(Saved data entries)
+++++
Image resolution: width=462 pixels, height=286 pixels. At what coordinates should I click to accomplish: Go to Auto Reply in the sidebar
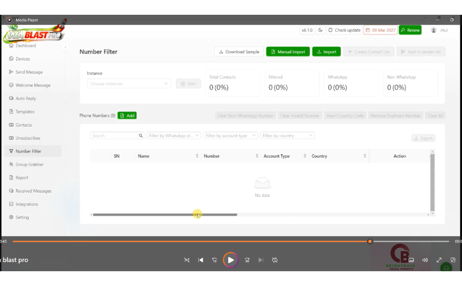point(26,99)
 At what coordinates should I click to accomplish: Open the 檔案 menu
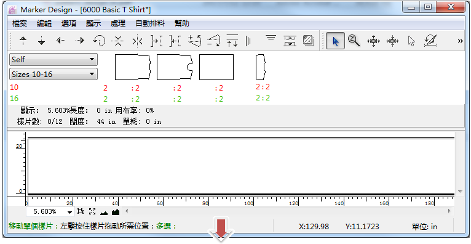(x=20, y=23)
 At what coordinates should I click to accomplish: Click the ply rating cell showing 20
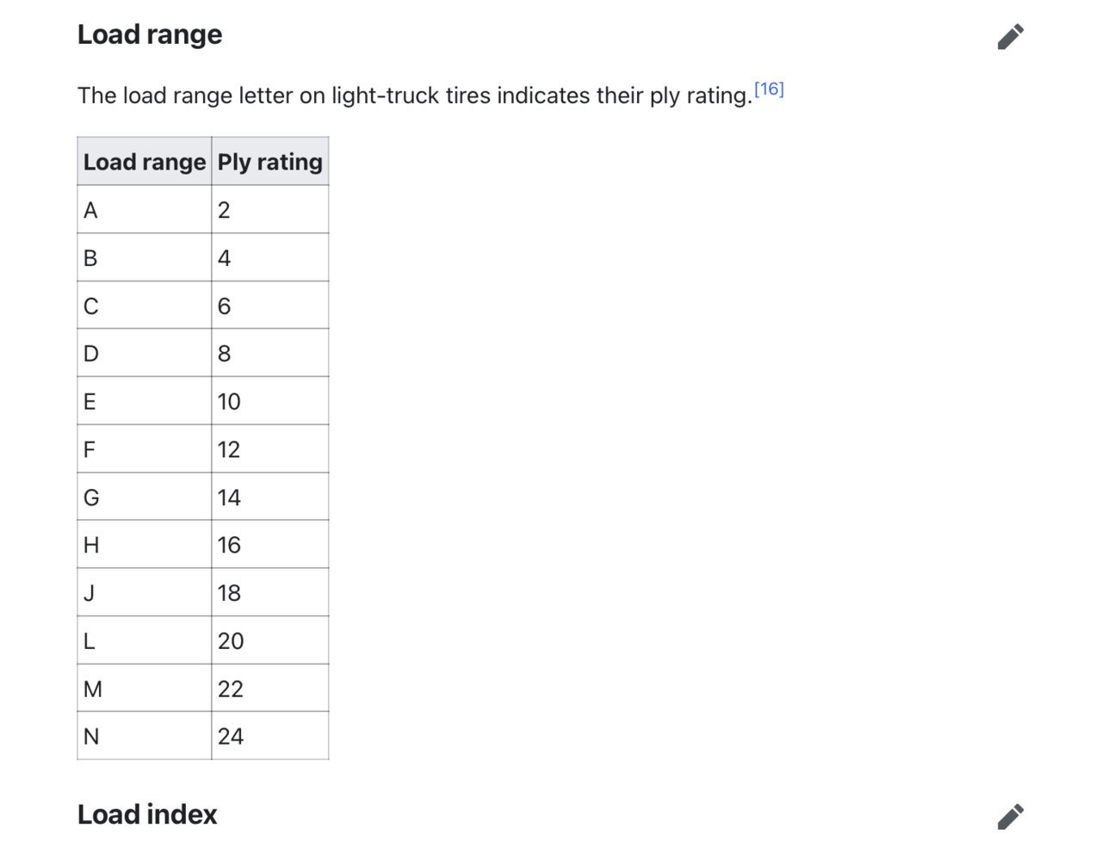coord(270,640)
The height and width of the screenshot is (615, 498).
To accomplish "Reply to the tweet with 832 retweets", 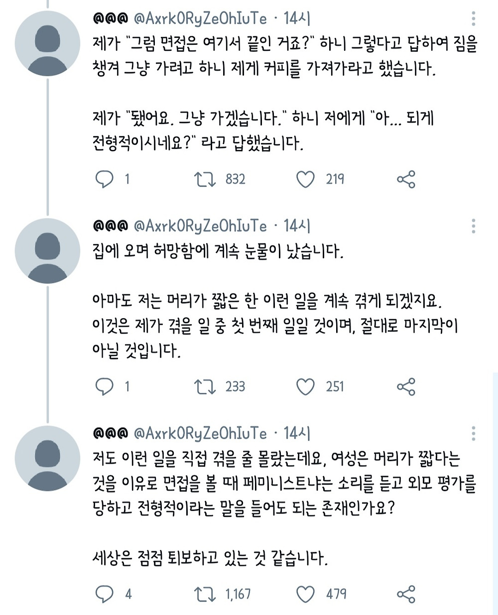I will tap(105, 179).
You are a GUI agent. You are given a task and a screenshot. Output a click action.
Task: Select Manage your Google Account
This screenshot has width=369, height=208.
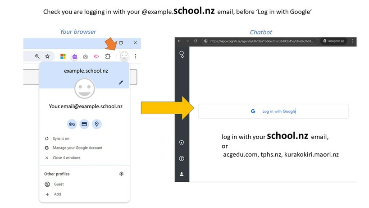tap(73, 148)
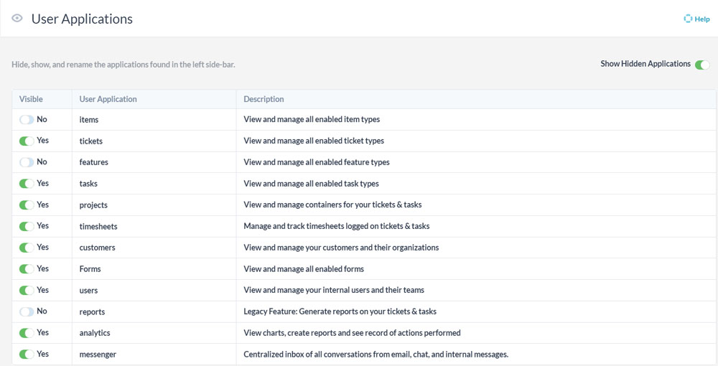
Task: Turn off analytics visibility
Action: click(x=27, y=333)
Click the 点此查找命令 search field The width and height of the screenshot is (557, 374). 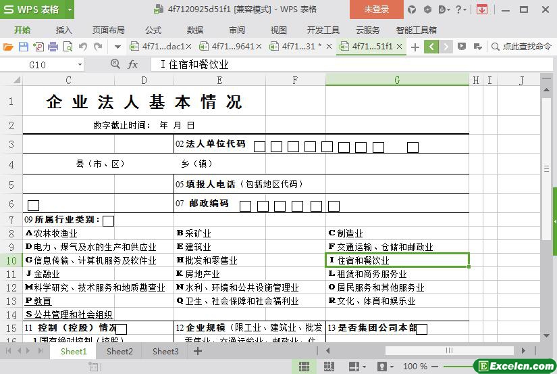[x=527, y=47]
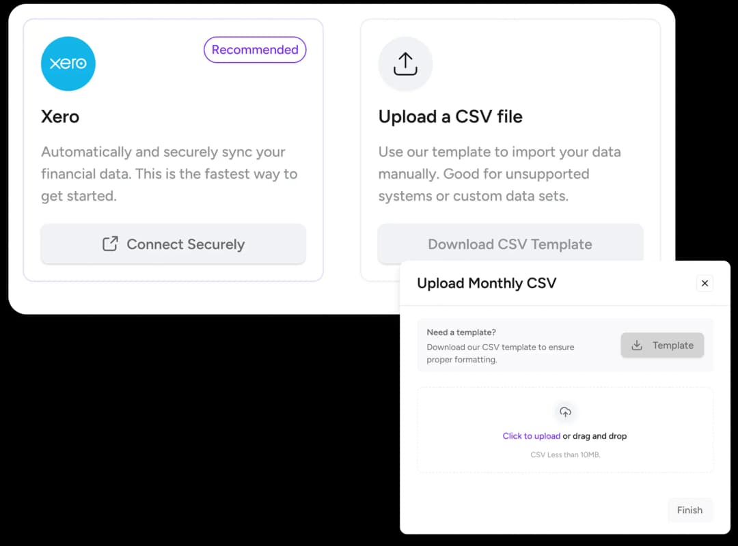Click the purple Recommended badge

[x=255, y=50]
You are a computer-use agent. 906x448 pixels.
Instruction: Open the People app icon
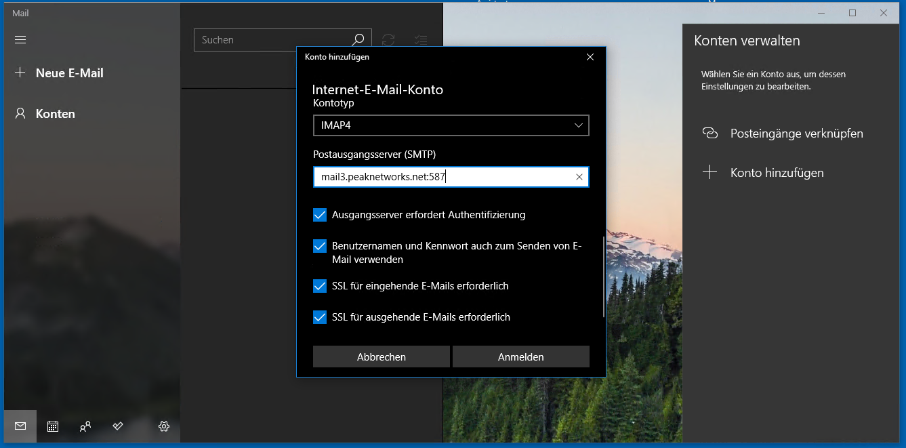click(x=85, y=426)
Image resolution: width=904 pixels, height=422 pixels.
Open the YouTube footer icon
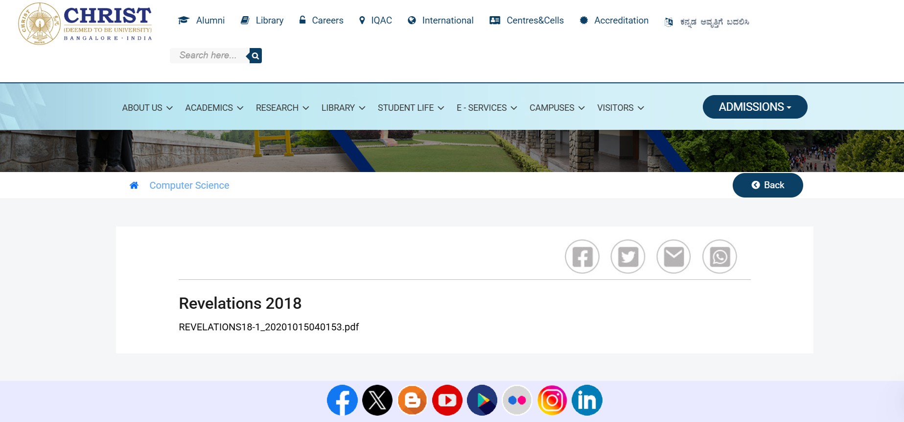[x=447, y=400]
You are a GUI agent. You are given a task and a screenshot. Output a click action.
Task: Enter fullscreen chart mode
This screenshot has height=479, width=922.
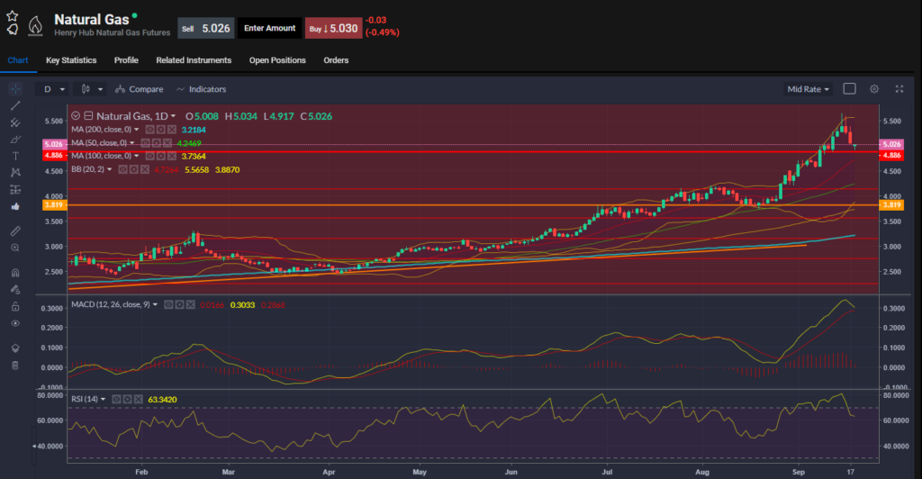[x=899, y=89]
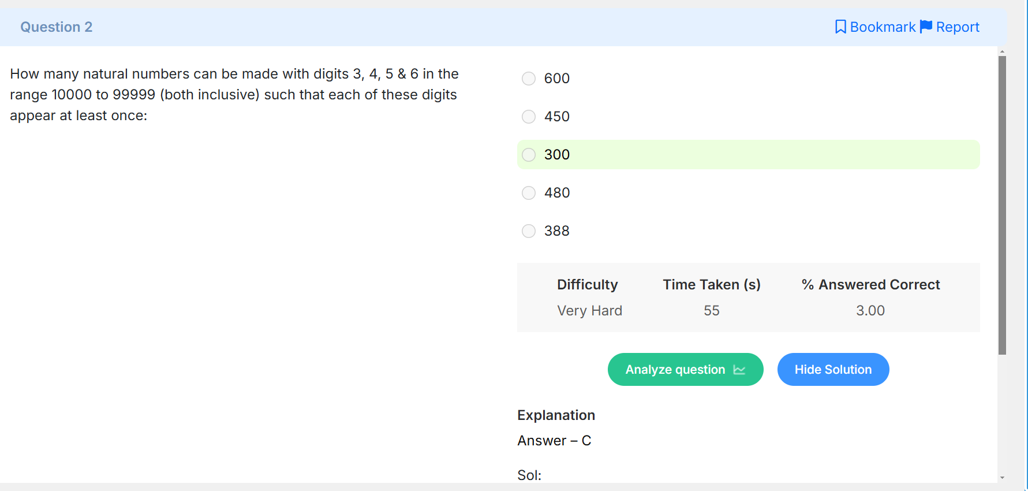
Task: Click the chart icon in Analyze question
Action: (739, 370)
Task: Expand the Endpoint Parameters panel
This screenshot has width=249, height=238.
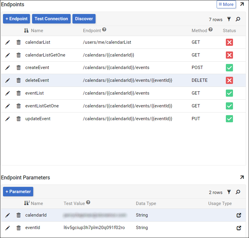Action: [x=242, y=177]
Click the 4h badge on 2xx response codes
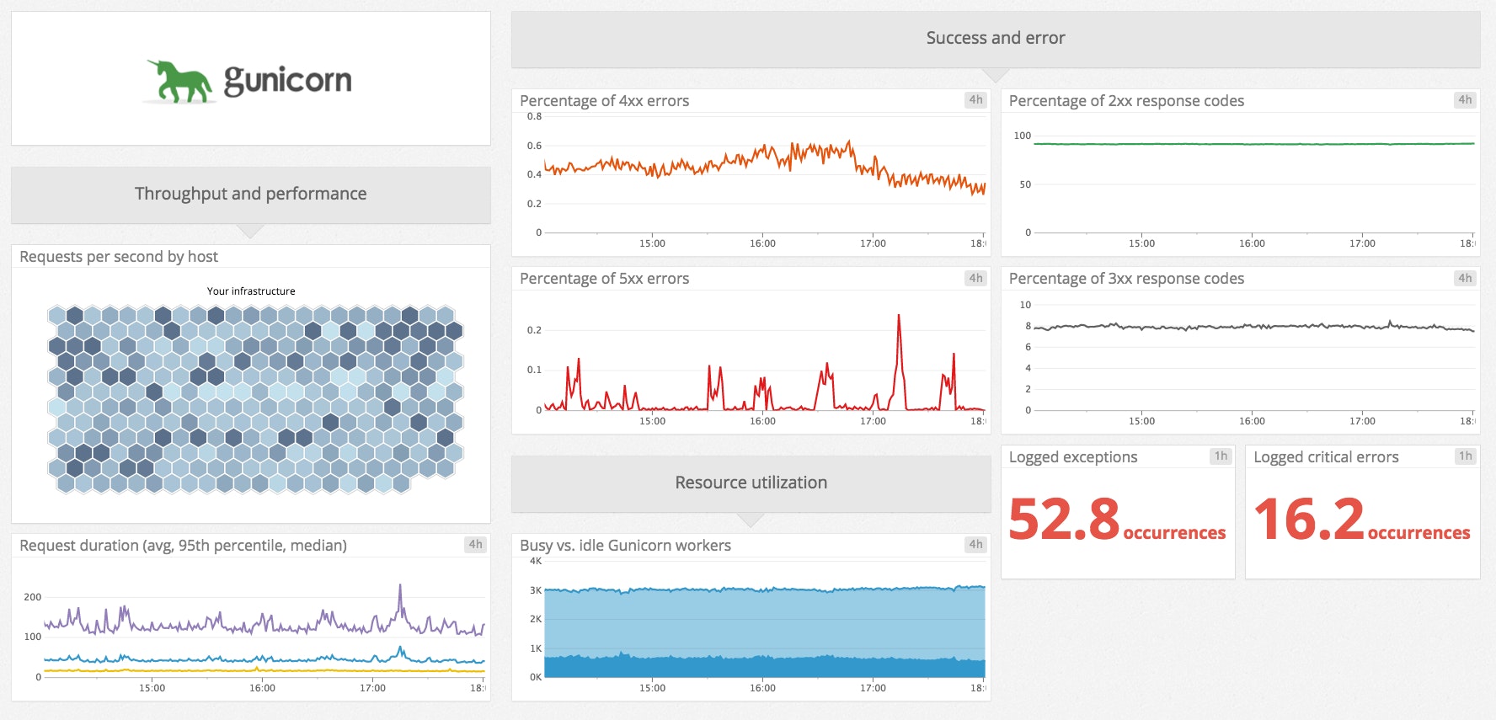This screenshot has height=720, width=1496. point(1465,99)
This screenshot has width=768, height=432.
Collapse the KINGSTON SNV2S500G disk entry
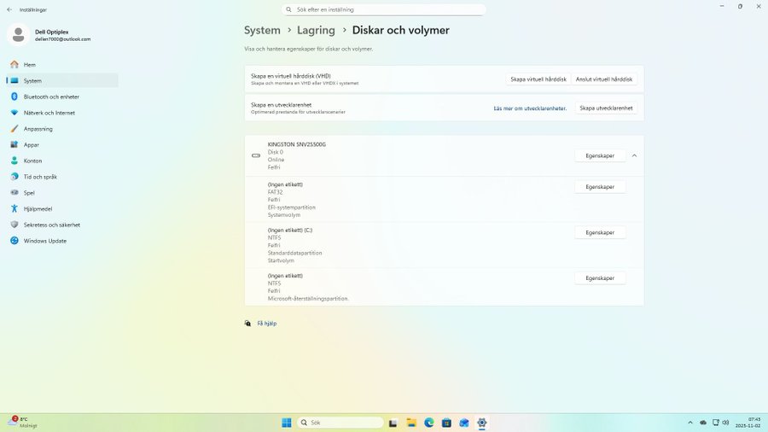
+++++
- _What is required_: In the data above, find the line with "This screenshot has height=479, width=922." and repeat it and every line after it through the end, exactly; leave the pictures out.

- _Finished exercise_:
This screenshot has height=479, width=922.
[x=899, y=89]
Task: Click the chart icon in Analyze question
Action: (739, 370)
Task: Expand the Endpoint Parameters panel
This screenshot has width=249, height=238.
Action: [x=242, y=177]
Click the 4h badge on 2xx response codes
This screenshot has height=720, width=1496. point(1465,99)
This screenshot has width=768, height=432.
Collapse the KINGSTON SNV2S500G disk entry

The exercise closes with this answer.